EXERCISE INPUTS below:

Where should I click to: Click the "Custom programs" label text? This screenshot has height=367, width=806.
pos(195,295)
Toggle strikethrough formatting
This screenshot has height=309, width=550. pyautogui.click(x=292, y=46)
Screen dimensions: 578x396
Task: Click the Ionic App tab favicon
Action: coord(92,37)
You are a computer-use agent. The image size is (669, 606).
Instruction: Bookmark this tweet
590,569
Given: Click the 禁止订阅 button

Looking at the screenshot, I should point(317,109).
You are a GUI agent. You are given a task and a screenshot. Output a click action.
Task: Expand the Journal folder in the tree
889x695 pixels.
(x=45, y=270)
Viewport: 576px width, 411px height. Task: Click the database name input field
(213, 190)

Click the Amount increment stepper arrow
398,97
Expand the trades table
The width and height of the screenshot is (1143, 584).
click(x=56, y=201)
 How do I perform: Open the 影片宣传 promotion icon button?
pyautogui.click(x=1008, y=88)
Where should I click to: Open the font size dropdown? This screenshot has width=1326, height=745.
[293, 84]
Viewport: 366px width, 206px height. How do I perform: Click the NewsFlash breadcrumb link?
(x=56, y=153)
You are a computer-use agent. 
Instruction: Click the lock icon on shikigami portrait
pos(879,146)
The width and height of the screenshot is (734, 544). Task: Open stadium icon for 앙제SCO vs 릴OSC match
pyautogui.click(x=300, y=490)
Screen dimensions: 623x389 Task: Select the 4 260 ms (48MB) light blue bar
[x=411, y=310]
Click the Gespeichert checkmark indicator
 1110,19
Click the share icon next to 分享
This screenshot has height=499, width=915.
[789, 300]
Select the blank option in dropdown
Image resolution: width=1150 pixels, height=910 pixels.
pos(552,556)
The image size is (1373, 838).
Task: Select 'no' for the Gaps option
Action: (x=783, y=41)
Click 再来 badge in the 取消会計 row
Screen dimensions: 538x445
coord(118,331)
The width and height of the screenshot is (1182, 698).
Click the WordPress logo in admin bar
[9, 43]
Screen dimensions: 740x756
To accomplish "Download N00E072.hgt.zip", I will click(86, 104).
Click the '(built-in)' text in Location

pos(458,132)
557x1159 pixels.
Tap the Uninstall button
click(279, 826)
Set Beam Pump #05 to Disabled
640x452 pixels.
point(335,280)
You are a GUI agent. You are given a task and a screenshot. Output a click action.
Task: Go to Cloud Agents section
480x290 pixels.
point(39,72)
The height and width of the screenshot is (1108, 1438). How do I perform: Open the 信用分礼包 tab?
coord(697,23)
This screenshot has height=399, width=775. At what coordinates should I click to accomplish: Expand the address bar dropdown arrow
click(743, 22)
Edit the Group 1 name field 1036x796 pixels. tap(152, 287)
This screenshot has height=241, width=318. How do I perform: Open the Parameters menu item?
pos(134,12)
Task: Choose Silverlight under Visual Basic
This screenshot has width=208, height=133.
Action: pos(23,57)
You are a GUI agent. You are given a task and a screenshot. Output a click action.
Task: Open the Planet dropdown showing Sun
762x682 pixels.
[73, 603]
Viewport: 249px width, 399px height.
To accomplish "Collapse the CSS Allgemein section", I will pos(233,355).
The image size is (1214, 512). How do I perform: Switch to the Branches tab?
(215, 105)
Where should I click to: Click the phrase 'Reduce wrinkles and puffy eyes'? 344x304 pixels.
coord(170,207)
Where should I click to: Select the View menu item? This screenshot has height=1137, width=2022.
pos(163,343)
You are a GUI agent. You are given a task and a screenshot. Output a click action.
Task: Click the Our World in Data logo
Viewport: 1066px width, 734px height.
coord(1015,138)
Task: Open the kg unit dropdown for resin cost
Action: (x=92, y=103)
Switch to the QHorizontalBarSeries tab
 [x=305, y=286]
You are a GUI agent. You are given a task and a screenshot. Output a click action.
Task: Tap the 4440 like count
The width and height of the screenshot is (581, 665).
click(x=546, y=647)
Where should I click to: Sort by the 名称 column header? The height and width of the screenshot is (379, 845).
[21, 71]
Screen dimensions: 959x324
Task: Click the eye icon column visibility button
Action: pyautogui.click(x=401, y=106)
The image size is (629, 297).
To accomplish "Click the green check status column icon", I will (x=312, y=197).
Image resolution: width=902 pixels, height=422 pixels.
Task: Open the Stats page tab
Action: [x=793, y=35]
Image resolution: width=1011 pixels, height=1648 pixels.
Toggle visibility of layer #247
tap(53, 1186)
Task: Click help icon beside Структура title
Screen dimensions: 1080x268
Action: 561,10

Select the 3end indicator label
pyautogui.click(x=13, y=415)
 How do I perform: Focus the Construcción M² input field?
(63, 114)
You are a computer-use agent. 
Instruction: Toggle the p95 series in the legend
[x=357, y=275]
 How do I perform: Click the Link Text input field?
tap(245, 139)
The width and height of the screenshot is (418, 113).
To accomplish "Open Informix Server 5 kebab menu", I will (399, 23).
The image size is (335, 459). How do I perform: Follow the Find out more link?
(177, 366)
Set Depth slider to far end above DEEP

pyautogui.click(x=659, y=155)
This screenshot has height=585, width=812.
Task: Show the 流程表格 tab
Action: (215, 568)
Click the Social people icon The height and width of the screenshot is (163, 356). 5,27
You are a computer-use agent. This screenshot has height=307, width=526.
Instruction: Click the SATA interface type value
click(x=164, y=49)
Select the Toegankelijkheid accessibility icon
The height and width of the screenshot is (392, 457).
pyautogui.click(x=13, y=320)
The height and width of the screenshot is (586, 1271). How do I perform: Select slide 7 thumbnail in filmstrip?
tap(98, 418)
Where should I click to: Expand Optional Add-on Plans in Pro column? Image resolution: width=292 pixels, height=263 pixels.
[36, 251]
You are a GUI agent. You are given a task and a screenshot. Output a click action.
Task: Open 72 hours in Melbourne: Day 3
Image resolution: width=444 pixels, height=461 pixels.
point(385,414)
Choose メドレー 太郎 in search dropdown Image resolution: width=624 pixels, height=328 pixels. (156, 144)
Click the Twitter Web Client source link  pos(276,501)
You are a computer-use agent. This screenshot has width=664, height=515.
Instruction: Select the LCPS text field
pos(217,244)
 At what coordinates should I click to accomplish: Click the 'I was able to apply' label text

End of EXERCISE INPUTS.

=== WHAT TO DO ===
The answer must restate all of the entries exactly.

=== RESPONSE BELOW ===
Where should I click to: Click the "Custom programs" label text? This screenshot has height=367, width=806.
pos(195,295)
Toggle strikethrough formatting
This screenshot has height=309, width=550. pyautogui.click(x=292, y=46)
Screen dimensions: 578x396
Task: Click the Ionic App tab favicon
Action: coord(92,37)
You are a computer-use agent. The image size is (669, 606).
Instruction: Bookmark this tweet
590,569
Given: Click the 禁止订阅 button

Looking at the screenshot, I should point(317,109).
You are a GUI agent. You are given a task and a screenshot. Output a click action.
Task: Expand the Journal folder in the tree
889x695 pixels.
(x=45, y=270)
Viewport: 576px width, 411px height. Task: Click the database name input field
(213, 190)

Click the Amount increment stepper arrow
398,97
Expand the trades table
The width and height of the screenshot is (1143, 584).
click(x=56, y=201)
 How do I perform: Open the 影片宣传 promotion icon button?
pyautogui.click(x=1008, y=88)
Where should I click to: Open the font size dropdown? This screenshot has width=1326, height=745.
[293, 84]
Viewport: 366px width, 206px height. How do I perform: Click the NewsFlash breadcrumb link?
(x=56, y=153)
You are a computer-use agent. 
Instruction: Click the lock icon on shikigami portrait
pos(879,146)
The width and height of the screenshot is (734, 544). Task: Open stadium icon for 앙제SCO vs 릴OSC match
pyautogui.click(x=300, y=490)
Screen dimensions: 623x389 Task: Select the 4 260 ms (48MB) light blue bar
[x=411, y=310]
Click the Gespeichert checkmark indicator
 1110,19
Click the share icon next to 分享
This screenshot has height=499, width=915.
[789, 300]
Select the blank option in dropdown
Image resolution: width=1150 pixels, height=910 pixels.
pos(552,556)
The image size is (1373, 838).
Task: Select 'no' for the Gaps option
Action: (x=783, y=41)
Click 再来 badge in the 取消会計 row
Screen dimensions: 538x445
coord(118,331)
The width and height of the screenshot is (1182, 698).
Click the WordPress logo in admin bar
[9, 43]
Screen dimensions: 740x756
To accomplish "Download N00E072.hgt.zip", I will click(86, 104).
Click the '(built-in)' text in Location

pos(458,132)
557x1159 pixels.
Tap the Uninstall button
click(279, 826)
Set Beam Pump #05 to Disabled
640x452 pixels.
point(335,280)
You are a GUI agent. You are given a task and a screenshot. Output a click action.
Task: Go to Cloud Agents section
480x290 pixels.
point(39,72)
The height and width of the screenshot is (1108, 1438). How do I perform: Open the 信用分礼包 tab?
coord(697,23)
This screenshot has height=399, width=775. At what coordinates should I click to accomplish: Expand the address bar dropdown arrow
click(743, 22)
Edit the Group 1 name field 1036x796 pixels. tap(152, 287)
This screenshot has height=241, width=318. How do I perform: Open the Parameters menu item?
pos(134,12)
Task: Choose Silverlight under Visual Basic
This screenshot has width=208, height=133.
Action: pos(23,57)
You are a GUI agent. You are given a task and a screenshot. Output a click action.
Task: Open the Planet dropdown showing Sun
762x682 pixels.
[73, 603]
Viewport: 249px width, 399px height.
To accomplish "Collapse the CSS Allgemein section", I will pos(233,355).
The image size is (1214, 512). How do I perform: Switch to the Branches tab?
(215, 105)
Where should I click to: Click the phrase 'Reduce wrinkles and puffy eyes'? 344x304 pixels.
coord(170,207)
Where should I click to: Select the View menu item? This screenshot has height=1137, width=2022.
pos(163,343)
You are a GUI agent. You are given a task and a screenshot. Output a click action.
Task: Click the Our World in Data logo
Viewport: 1066px width, 734px height.
coord(1015,138)
Task: Open the kg unit dropdown for resin cost
Action: (x=92, y=103)
Switch to the QHorizontalBarSeries tab
 [x=305, y=286]
You are a GUI agent. You are given a task and a screenshot. Output a click action.
Task: Tap the 4440 like count
The width and height of the screenshot is (581, 665).
click(x=546, y=647)
Where should I click to: Sort by the 名称 column header? The height and width of the screenshot is (379, 845).
[21, 71]
Screen dimensions: 959x324
Task: Click the eye icon column visibility button
Action: pyautogui.click(x=401, y=106)
The image size is (629, 297).
To accomplish "Click the green check status column icon", I will (x=312, y=197).
Image resolution: width=902 pixels, height=422 pixels.
Task: Open the Stats page tab
Action: [x=793, y=35]
Image resolution: width=1011 pixels, height=1648 pixels.
Toggle visibility of layer #247
tap(53, 1186)
Task: Click help icon beside Структура title
Screen dimensions: 1080x268
Action: 561,10

Select the 3end indicator label
pyautogui.click(x=13, y=415)
 How do I perform: Focus the Construcción M² input field?
(63, 114)
You are a computer-use agent. 
Instruction: Toggle the p95 series in the legend
[x=357, y=275]
 How do I perform: Click the Link Text input field?
tap(245, 139)
The width and height of the screenshot is (418, 113).
To accomplish "Open Informix Server 5 kebab menu", I will (399, 23).
The image size is (335, 459). How do I perform: Follow the Find out more link?
(177, 366)
Set Depth slider to far end above DEEP

pyautogui.click(x=659, y=155)
This screenshot has height=585, width=812.
Task: Show the 流程表格 tab
Action: (215, 568)
Click the Social people icon The height and width of the screenshot is (163, 356). 5,27
You are a computer-use agent. This screenshot has height=307, width=526.
Instruction: Click the SATA interface type value
click(x=164, y=49)
Select the Toegankelijkheid accessibility icon
The height and width of the screenshot is (392, 457).
pyautogui.click(x=13, y=320)
The height and width of the screenshot is (586, 1271). How do I perform: Select slide 7 thumbnail in filmstrip?
tap(98, 418)
Where should I click to: Expand Optional Add-on Plans in Pro column? Image resolution: width=292 pixels, height=263 pixels.
[36, 251]
You are a GUI agent. You are given a task and a screenshot. Output a click action.
Task: Open 72 hours in Melbourne: Day 3
Image resolution: width=444 pixels, height=461 pixels.
point(385,414)
Choose メドレー 太郎 in search dropdown Image resolution: width=624 pixels, height=328 pixels. (156, 144)
Click the Twitter Web Client source link  pos(276,501)
You are a computer-use agent. This screenshot has width=664, height=515.
Instruction: Select the LCPS text field
pos(217,244)
 At what coordinates should I click to accomplish: Click the 'I was able to apply' label text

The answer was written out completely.